It’s not the hungry who gain most from food banks – it’s big business

It’s not the hungry who gain most from food banks – it’s big business

The government is essentially subsidising firms to waste food, then redistribute it to boost their reputations. It’s grotesque.

THE GUARDIAN – Who benefits from food banks? The donors? The volunteers? The recipients? You might be surprised – and dismayed – to learn that big food corporations from around the world revel in the wonderful world of food banks.

This week, the Food Bank Leadership Institute (FBLI) annual conference takes place in London for the first time. This gathering, organised by the Chicago-based Global FoodBanking Network, has long been held at the US’s largest food bank in Houston. This year’s meeting is scheduled for a couple of days before Brexit was due to take place, the break with Europe that experts predict will increase food poverty, and hence the need for more food banks. A cursory review of the meeting agenda reveals a celebratory approach to food charity, in which the hungry are fed corporate surplus rations, such as wilted lettuce, dented tins of beans and day-old pastries that could not otherwise be sold.

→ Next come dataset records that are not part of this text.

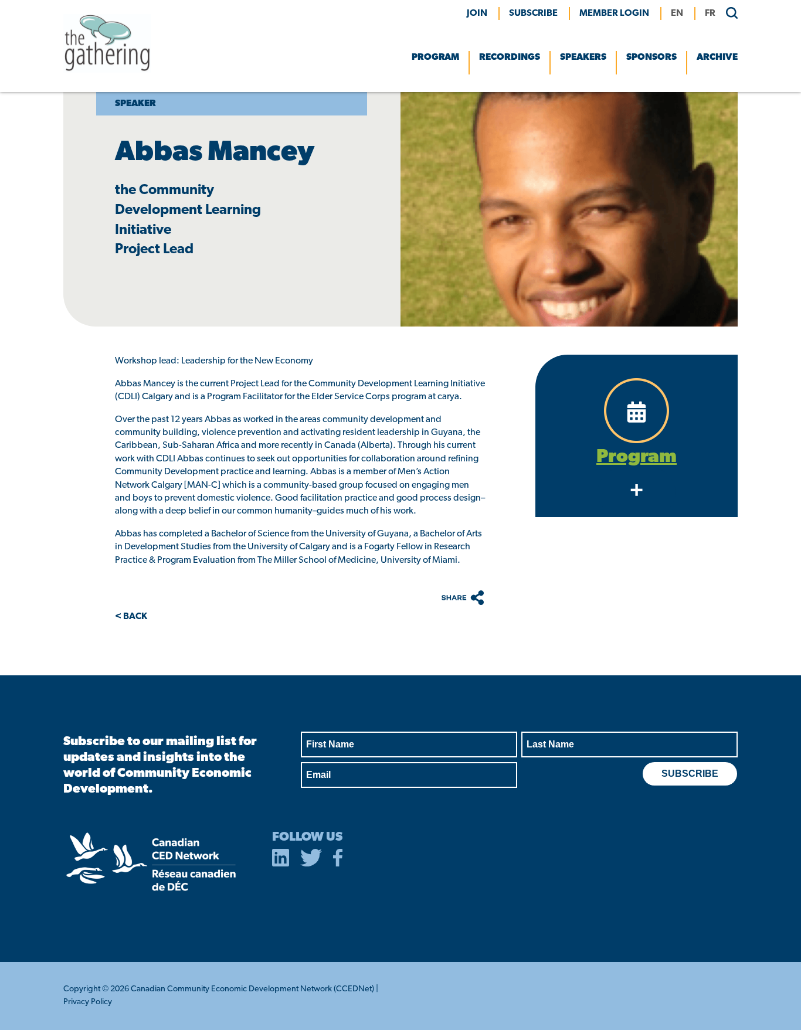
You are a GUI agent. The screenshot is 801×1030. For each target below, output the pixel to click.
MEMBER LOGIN (614, 13)
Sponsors (651, 57)
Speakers (583, 57)
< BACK (131, 616)
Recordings (509, 57)
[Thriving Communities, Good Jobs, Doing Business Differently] (107, 70)
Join (477, 13)
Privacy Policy (87, 1002)
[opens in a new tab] (281, 860)
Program (435, 57)
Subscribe (533, 13)
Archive (717, 57)
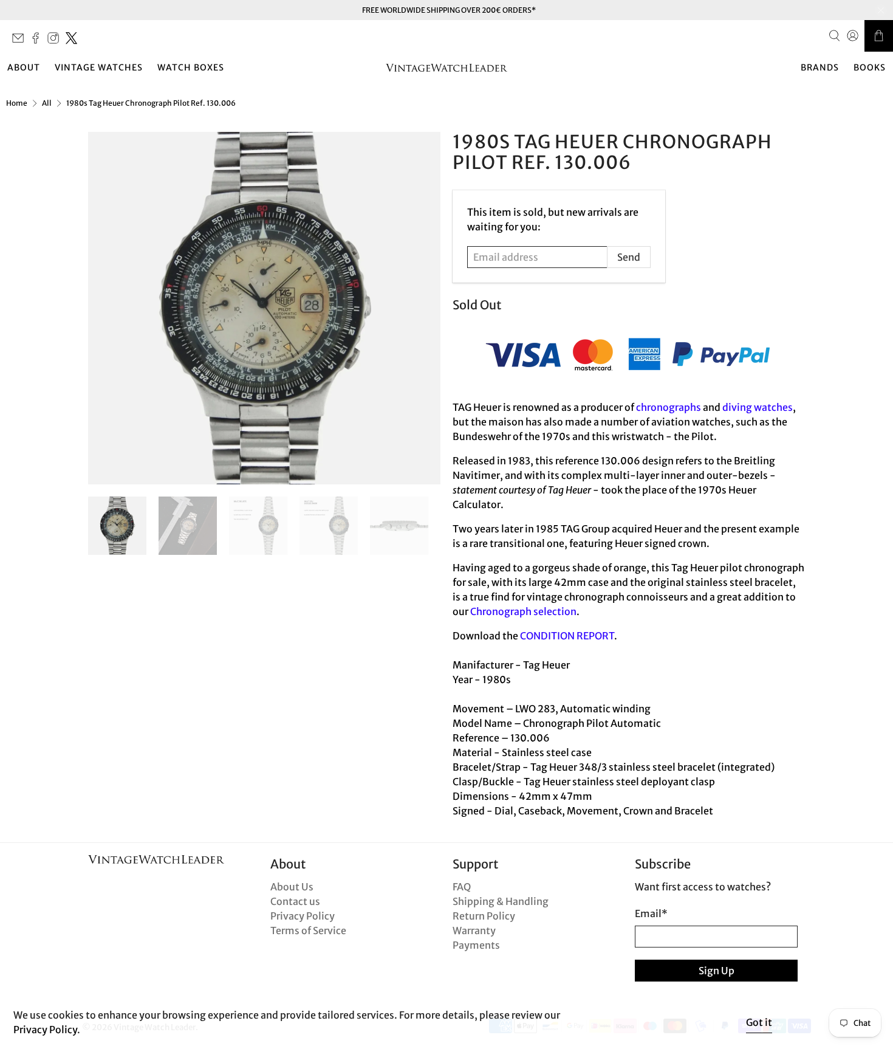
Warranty (474, 930)
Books (870, 67)
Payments (476, 945)
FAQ (462, 887)
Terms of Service (308, 930)
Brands (820, 67)
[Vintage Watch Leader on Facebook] (38, 41)
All (47, 103)
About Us (291, 887)
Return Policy (484, 916)
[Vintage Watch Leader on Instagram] (56, 41)
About (23, 67)
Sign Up (716, 971)
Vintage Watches (99, 67)
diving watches (757, 407)
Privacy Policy (302, 916)
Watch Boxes (190, 67)
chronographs (668, 407)
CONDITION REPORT (567, 636)
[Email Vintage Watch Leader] (21, 41)
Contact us (295, 901)
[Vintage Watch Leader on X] (74, 41)
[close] (881, 10)
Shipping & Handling (501, 901)
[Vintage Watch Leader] (446, 68)
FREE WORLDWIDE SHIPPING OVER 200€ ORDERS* (449, 10)
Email (651, 913)
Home (16, 103)
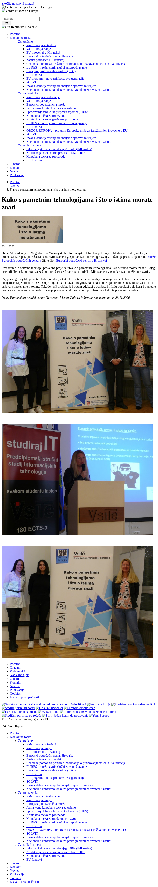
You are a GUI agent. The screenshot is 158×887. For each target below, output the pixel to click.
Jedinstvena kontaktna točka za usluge (51, 108)
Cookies (15, 693)
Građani (15, 667)
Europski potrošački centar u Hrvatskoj (81, 260)
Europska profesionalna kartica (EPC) (51, 71)
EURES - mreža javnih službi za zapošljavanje (56, 67)
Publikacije (17, 175)
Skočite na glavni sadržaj (18, 3)
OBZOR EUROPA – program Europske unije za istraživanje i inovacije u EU (77, 130)
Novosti (15, 171)
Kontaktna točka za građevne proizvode (52, 119)
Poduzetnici (17, 671)
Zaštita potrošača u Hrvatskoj (45, 60)
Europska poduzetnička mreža (45, 104)
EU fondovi (34, 75)
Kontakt (15, 167)
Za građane (25, 41)
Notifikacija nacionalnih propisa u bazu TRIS (55, 153)
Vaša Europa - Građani (41, 45)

This is a terrible state of affairs. Rather than rewarding, and cheering on such charity, it’s time that Britain (and the US) enact policies that render obsolete the need for food banks. Studies by food poverty researchers over many years have shown the damage to people’s dignity that using food banks causes. Yet we seem to be heading in the opposite direction.

Advocating for fundamental change is difficult when we come up against popular sentiments such as “given so many hungry people in this world, it is wicked that we waste perfectly good food”. It is hard to argue with the moral imperative of not tossing food into the bin unnecessarily. Indeed, the idea of “waste not, want not” is deeply embedded in our culture.